Час был двенадцатый, в большой комнате приготовляли стол для обеда, Любовь Фёдоровна также засуетилась. Чуйкевич подойдёт к Мотрёньке, скажет ей два-три слова; Мотрёнька отворотится от него, пересядет на другое место; Чуйкевич тоже покраснеет и опять начнёт разговаривать с Любовью Фёдоровною.
— Что в такие жаркие дни делаете вы, Любовь Фёдоровна?
— Всё думаю, за кого бы дочку мою отдать замуж, да не придумаю; пора уже, слава Богу, восемнадцатый год; скорее из дома, меньше хлопот!
— Вот, женихов нет! — сказал Василий Леонтьевич.
Чуйкевич вздохнул, покраснел и, чтобы не заметили его смущений, начал закручивать усы.
Кочубей вышел из комнаты.
— Любовь Фёдоровна, мать моя, я давно хотел сказать... да всё не смею, — начал Чуйкевич, севши подле Кочубеевой, и поцеловал её руку, — да всё не смею, хоть сердце крепко, крепко болит... Ох!.. — он тяжело вздохнул.
— От чего у тебя сердце болит?
— Болит, крепко болит, Любовь Фёдоровна...
— Вот ещё, выдумал!
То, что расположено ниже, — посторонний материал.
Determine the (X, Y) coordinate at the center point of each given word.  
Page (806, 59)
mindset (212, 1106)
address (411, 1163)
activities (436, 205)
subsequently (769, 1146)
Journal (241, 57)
Казак, посмотреть на него любо, а рассказывает, что сердце болит; пусть болит у дивчат, а не у вашего брата! Недаром же стыдно говорить тебе об этом!..
— А что, не от Мотрёнька ли болит сердце его? — спросил Василий Леонтьевич, войдя в комнату.
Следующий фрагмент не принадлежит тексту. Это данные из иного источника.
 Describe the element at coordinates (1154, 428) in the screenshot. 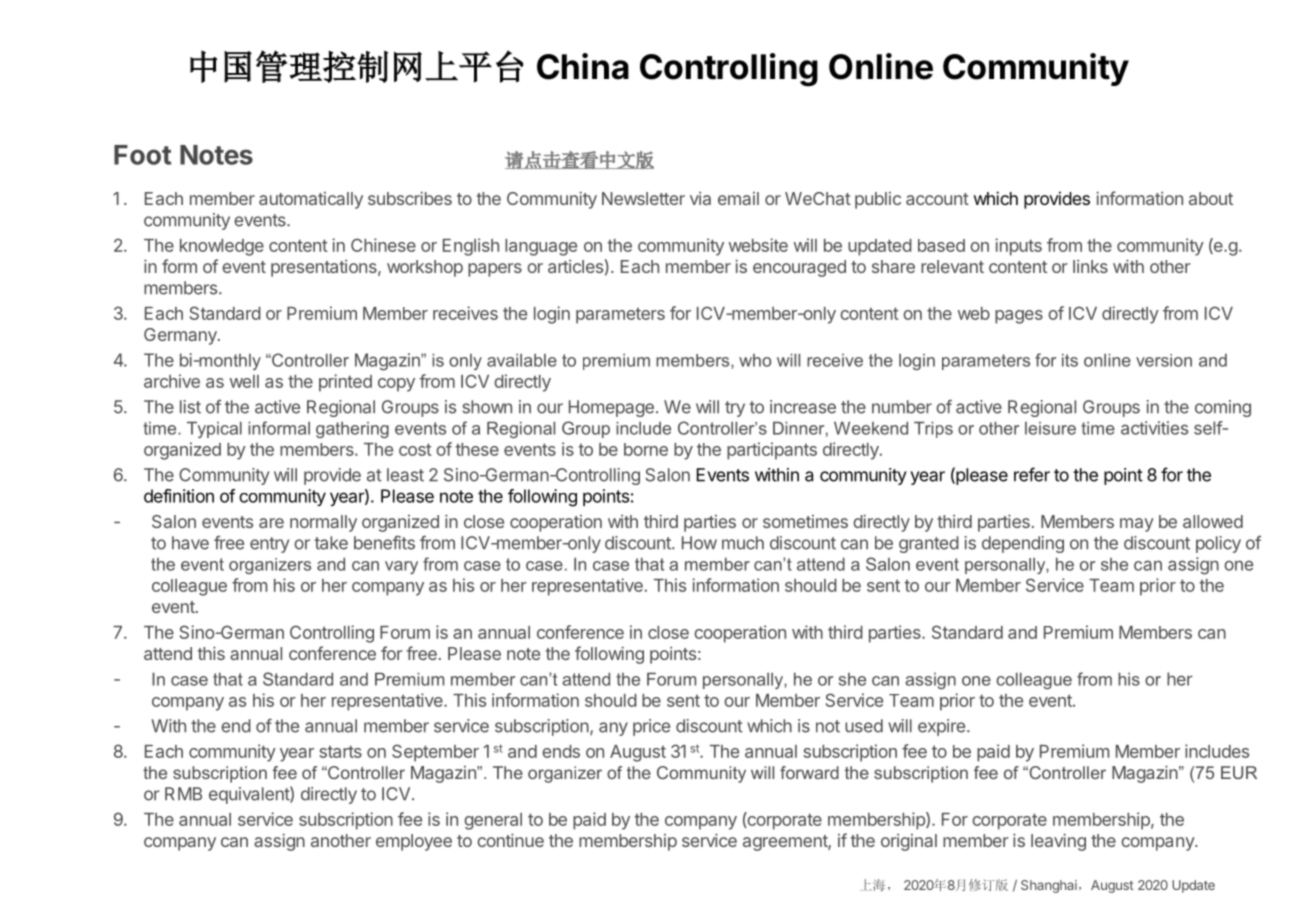

I see `activities` at that location.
— Да — так, вы угадали, — пробормотал Чуйкевич.
— От Мотрёньки? — спросила Любовь Фёдоровна.
— Да разве не слышала, он сказал, что от Мотрёньки.
— Мотрёнька, что это значит!
— Не знаю!
— Давно ты полюбил Мотрёньку?
— Давно, Любовь Фёдоровна, мать моя родная!
— Ну что ж ты опустила очи-то свои в землю, дочко? Не сегодня, так завтра, а всё надобно замуж; целый век не сидеть в доме отца и матери, такое дело!
Так, так! — сказал Василий Леонтьевич довольно серьёзно.
— Вот жених сыскался, о чём же ещё думать.
— Воля ваша! — отвечала Мотрёнька, понимая мысли отца и матери.
Чуйкевич был невыразимо восхищен.
— Пойдём обедать, борщ на столе прохолонет! — сказала Кочубеева.
Все вошли в другую комнату, где был накрыт стол, и сели обедать.
— Ну когда так, надобно рушники готовить!
— А ты и не наготовила ещё? — спросил Василий Леонтьевич.
«Да кто же знал, что Господь Бог так скоро пошлёт жениха.
Приняли борщ, подали другие кушанья, разговор не прекращался ни на минуту; когда подали жаркое, Любовь Фёдоровна мигнула стоявшему подле неё гайдуку Ивану Иванову, гайдук усмехнулся, поняв знак Кочубеевой, и тотчас ушёл.
— Когда же ты думаешь, сынок, за рушниками-то приехать?
— Когда скажете!
— Это твоё дело.
— Да хоть через неделю.
В эту минуту Иван поставил на стол огромный печёный гарбуз.
— Вот так ещё, и гарбуз на закуску! — сказала Любовь Фёдоровна. — Кто же это постарался: я не приказывала печь гарбуза; это ты, Мотрёнька?
Мотрёнька смеялась и, закрывая лицо платком, сказала:
— Нет, не я, не знаю!
— Сегодня бы гарбуза не следовало подавать, да когда уже на столе, так нечего делать, будем есть.
Чуйкевич покраснел и догадался, для чего подан гарбуз, и, когда поднесли ему кусок на тарелке, не захотел есть.
— Жаль, что ты, сынок, не хочешь есть, а гарбуз сладкий; я страх как люблю печёные гарбузы.
Встали из-за стола, Чуйкевич взял шапку и, сколько его ни удерживали на вечер, уехал.
Целый день Любовь Фёдоровна, Василий Леонтьевич и Мотрёнька смеялись над Чуйкевичем.
— Скажи мне, сделай милость, кого же ты любишь, дочко моя?